Numa
fase dramática da crise civilizatória, enfrentamos simultaneamente a arrogância
do colonialismo, a indolência das transformações inconclusas e a perversão das fake
news. Será possível mudar o mundo, ainda assim?
Escrevi
há muito que qualquer sistema de conhecimentos é igualmente um sistema de
desconhecimentos. Para onde quer que se orientem os objetivos, os instrumentos
e as metodologias para conhecer uma dada realidade, nunca se conhece tudo a
respeito dela e fica igualmente por conhecer qualquer outra realidade distinta
da que tivemos por objetivo conhecer. Por isso, e como bem viu Nicolau de Cusa,
quanto mais sabemos mais sabemos que não sabemos. Mas mesmo o conhecimento que
temos da realidade que julgamos conhecer não é o único existente e pode
rivalizar com muitos outros, eventualmente mais correntes ou difundidos. Dois
exemplos ajudam.
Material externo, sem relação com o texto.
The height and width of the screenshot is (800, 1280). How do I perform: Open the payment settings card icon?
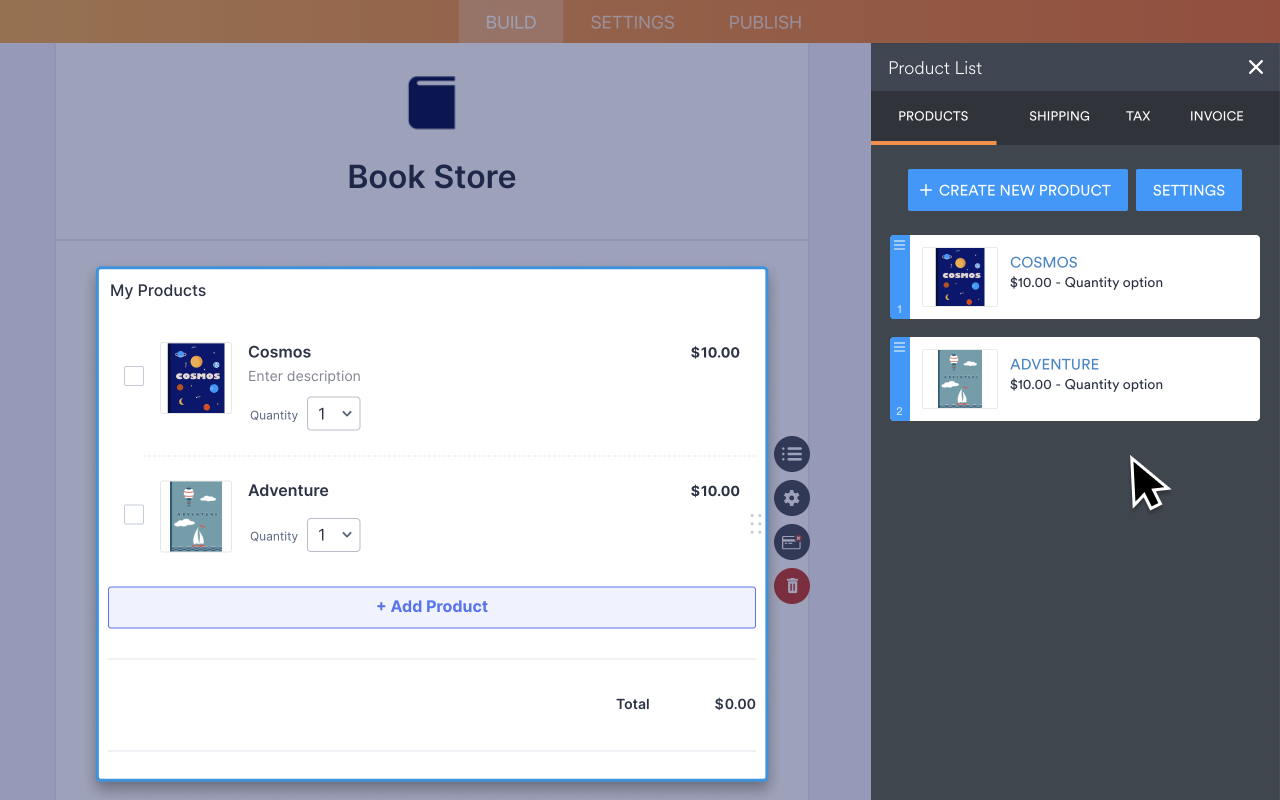point(791,542)
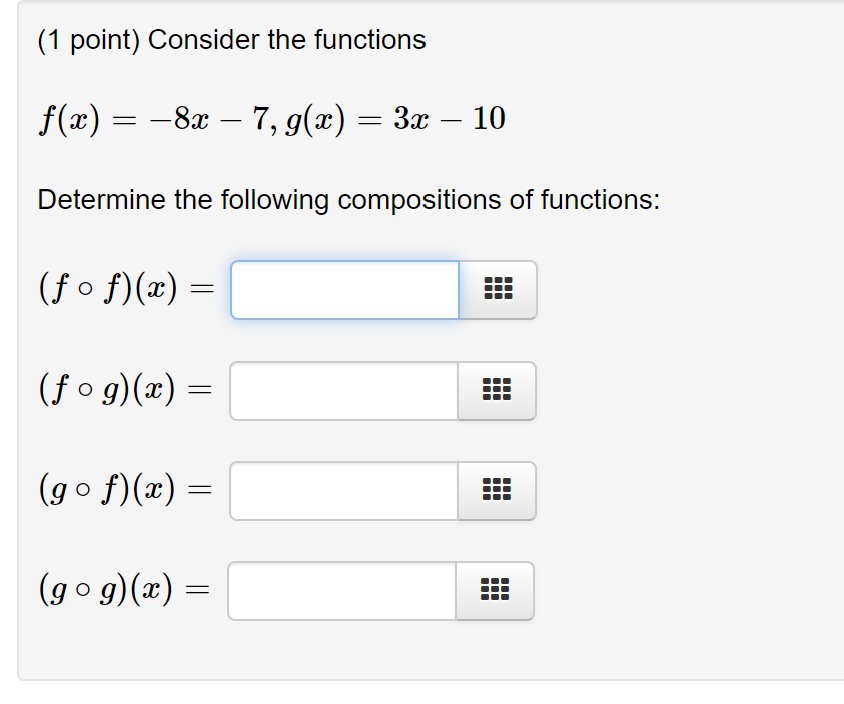Select the (g∘f)(x) answer input
This screenshot has height=704, width=844.
[344, 490]
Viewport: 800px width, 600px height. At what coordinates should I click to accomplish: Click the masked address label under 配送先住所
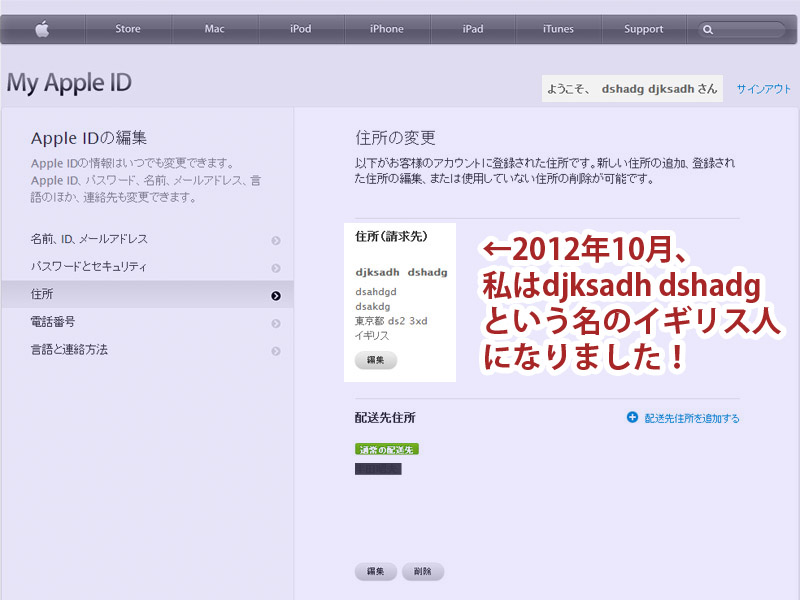[x=380, y=467]
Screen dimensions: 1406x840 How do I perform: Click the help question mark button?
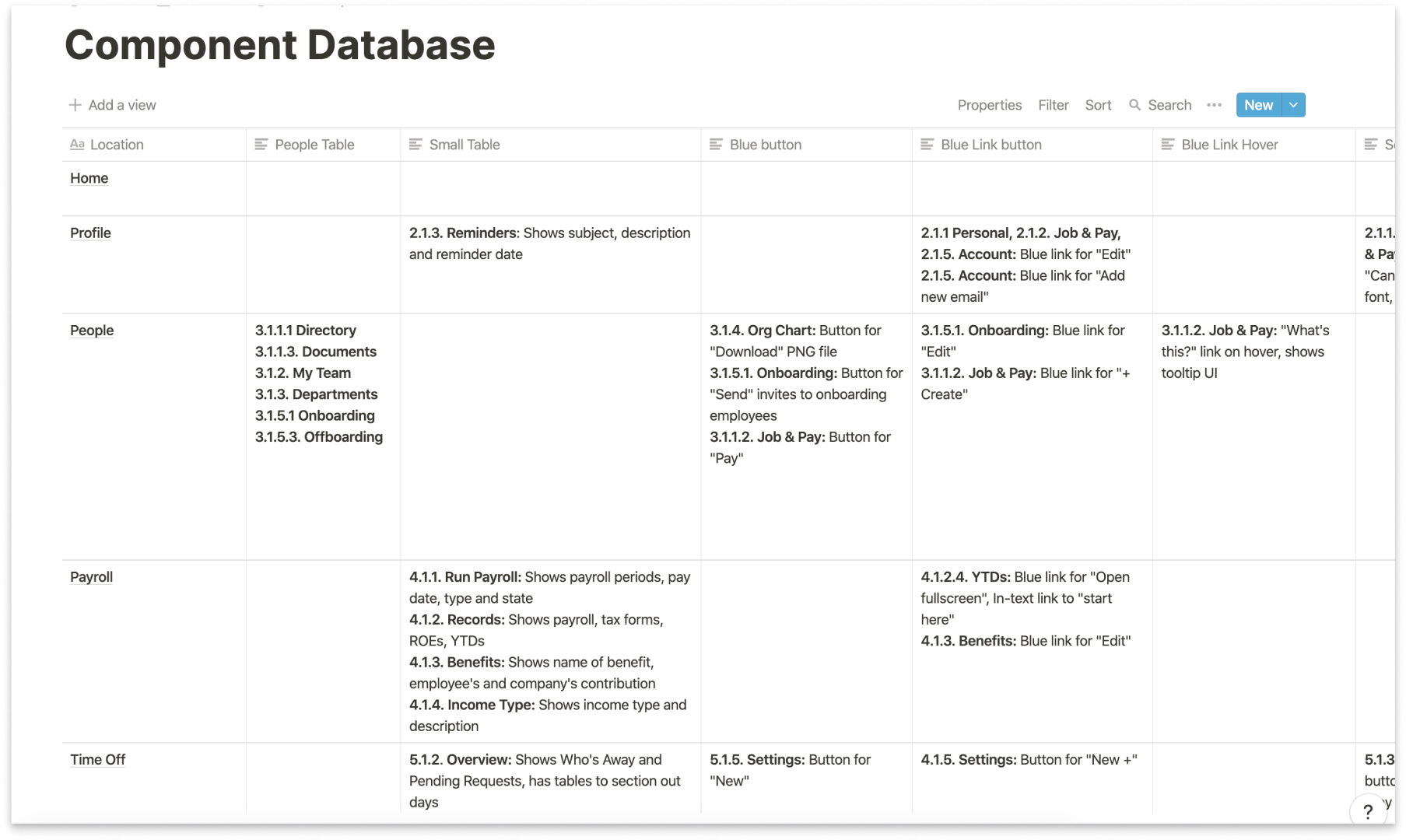(x=1367, y=811)
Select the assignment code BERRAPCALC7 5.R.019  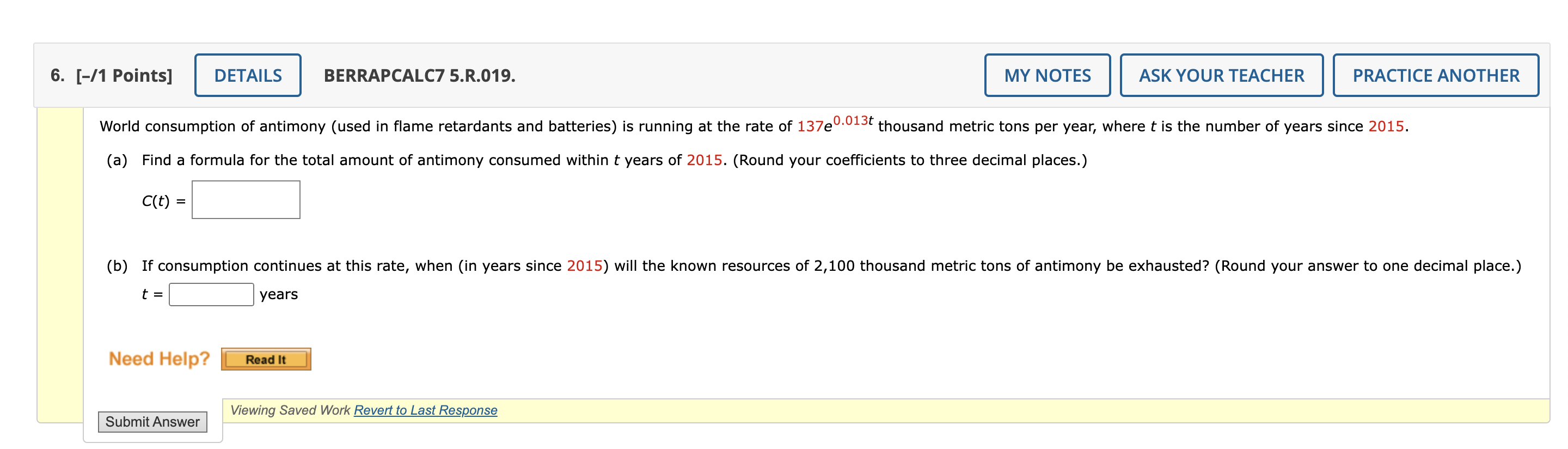pyautogui.click(x=419, y=74)
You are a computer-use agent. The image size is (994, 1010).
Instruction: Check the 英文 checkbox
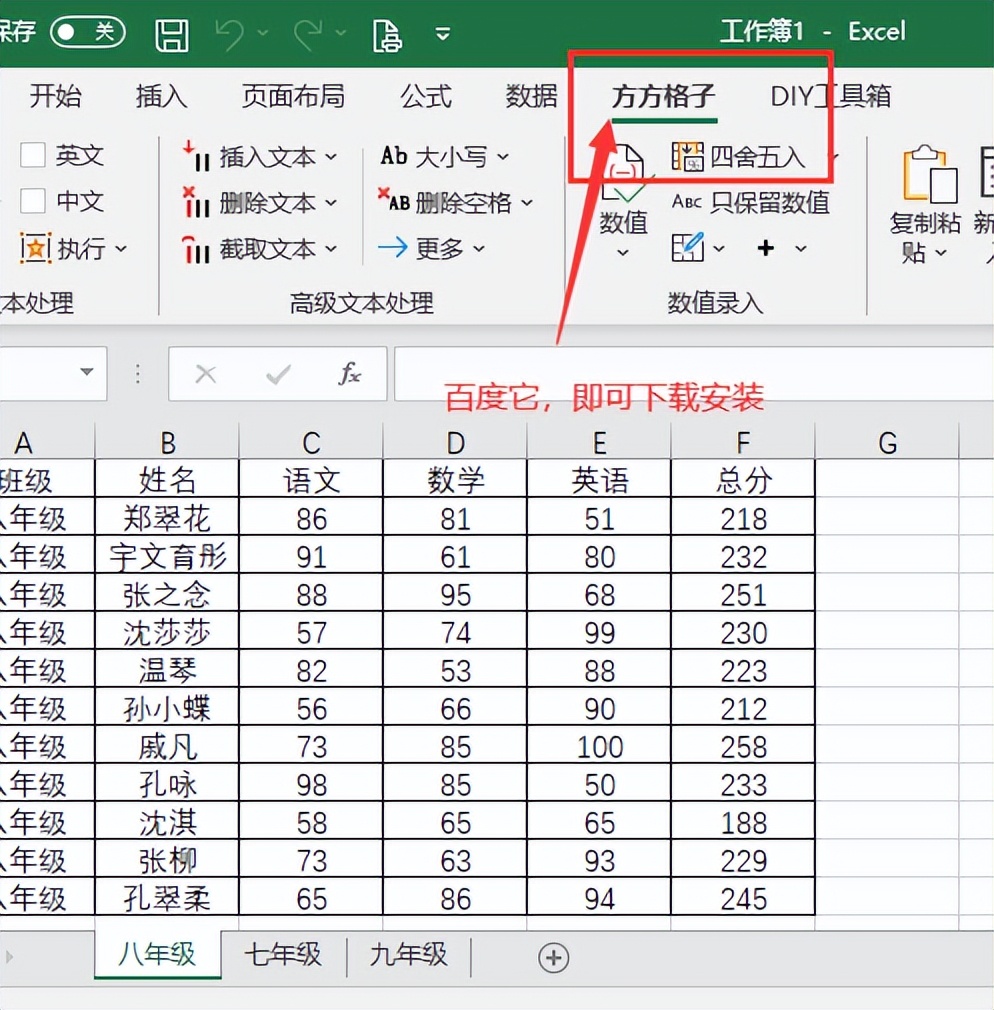[34, 155]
Numa escola diversa em termos étnico-culturais, o professor
ensina que a terra urbana ou rural é um bem imóvel que pertence ao seu
proprietário e que este, em geral, pode dispor dela como quiser.
Uma
jovem indígena levanta o braço, perplexa, e exclama: “professor, na minha
comunidade a terra não nos pertence, nós é que pertencemos à terra”. Para esta
jovem, a terra é Mãe Terra, fonte de vida, origem de tudo o que somos. É, por
isso, indisponível. Durante um processo eleitoral numa dada circunscrição de
uma cidade europeia, onde é majoritária a população roma (vulgo, cigana), as
seções de voto identificam individualmente os eleitores recenseados. No dia das
eleições, a comunidade roma apresenta-se em bloco nos lugares de votação
reivindicando que o seu voto é coletivo porque coletiva foi a deliberação de
votar num certo sentido ou candidato. Para os roma não existem vontades
políticas individuais autônomas em relação às do clã ou família. Estes dois
exemplos mostram que estamos em presença de duas concepções de natureza (e
propriedade), num caso, e de duas concepções de democracia, no outro.